Au moment de dresser la liste des établissement qui composent ce guide, nous nous sommes retrouvés face à une colle : où classer le Baraka ? Est-ce un club ? Une salle de concert ? Un bar de copains ? Réponse : tout cela à la fois, et un peu plus encore. Car depuis son ouverture en janvier 2006, cette salle, ce club, ce bar, a su évoluer, grandir, étonner. En restant toujours à l’écoute de son public, ou plutôt des publics. Tenu par deux femmes (fait assez rare pour être mentionné et salué), le Baraka propose chaque semaine un dj set, de minuit à 5h du matin, et un live, à partir de 20h30. On y danse sur du rock, de l’électro, de la pop. Peu importe le flacon, vous aurez l’ivresse ! On y savoure des soirées hommage, comme par exemple un Tribute to Neil Young par des groupes de la région.

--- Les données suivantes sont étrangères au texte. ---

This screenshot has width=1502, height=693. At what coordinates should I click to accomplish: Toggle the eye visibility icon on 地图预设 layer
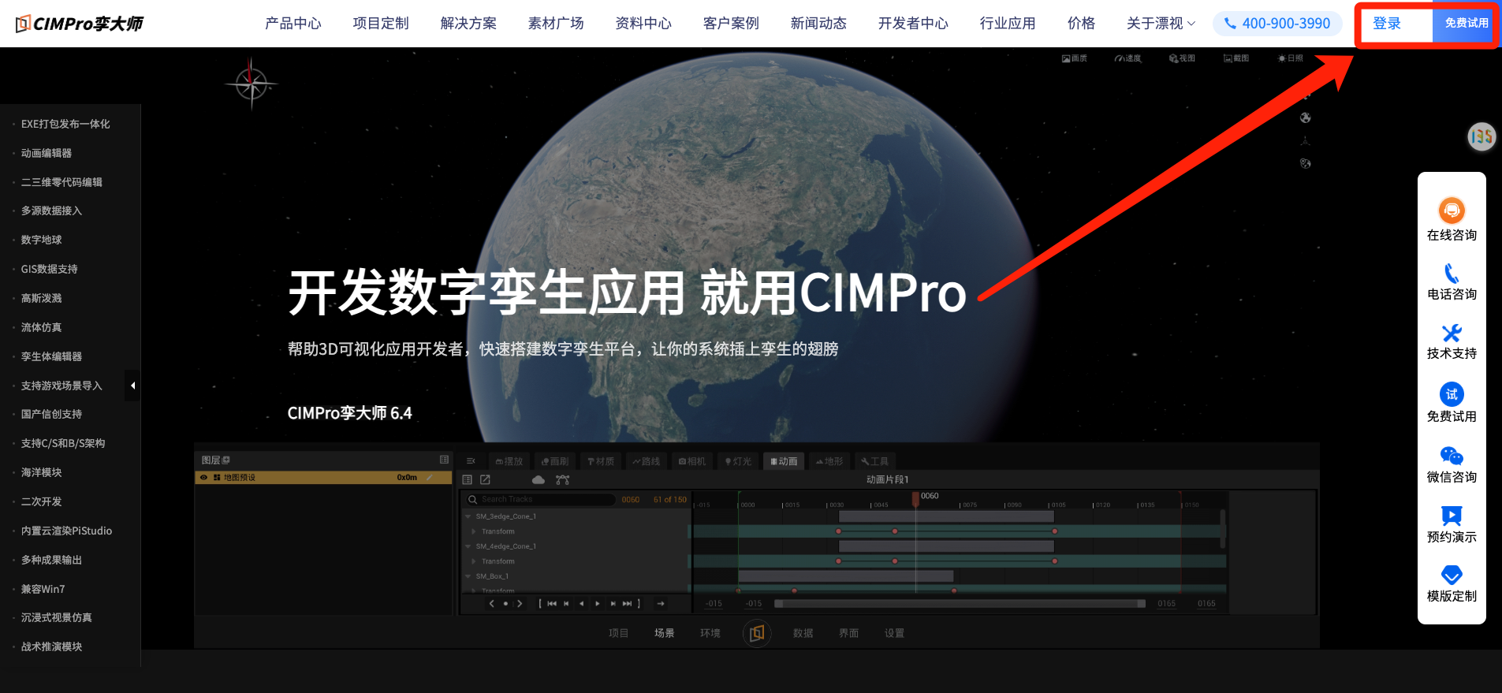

On y découvre les grands talents de demain, souvent avant tout le monde. Le groupe La Femme, bien avant la gloire nationale, fut programmé ici. Vous ne connaissez pas encore Johnny Mafia, Pendentif, Lenz-Faraday, ou Triangle ? Ils sont passés par ici, ils repasseront sans doute par là, et, comme souvent, pour moins de dix euros l’entrée (les soirées club sont, elles, totalement gratuites)... Le Baraka s’apparente à une petite bulle de néons colorés. Une bulle, avantage indéniable, située en centre ville. Avoir la baraka signifie avoir de la chance, être béni, et c’est peu dire que oui, Clermont-Ferrand a de la chance d’avoir en son coeur ce club qui organise des concerts. A moins que ce ne soit l’inverse.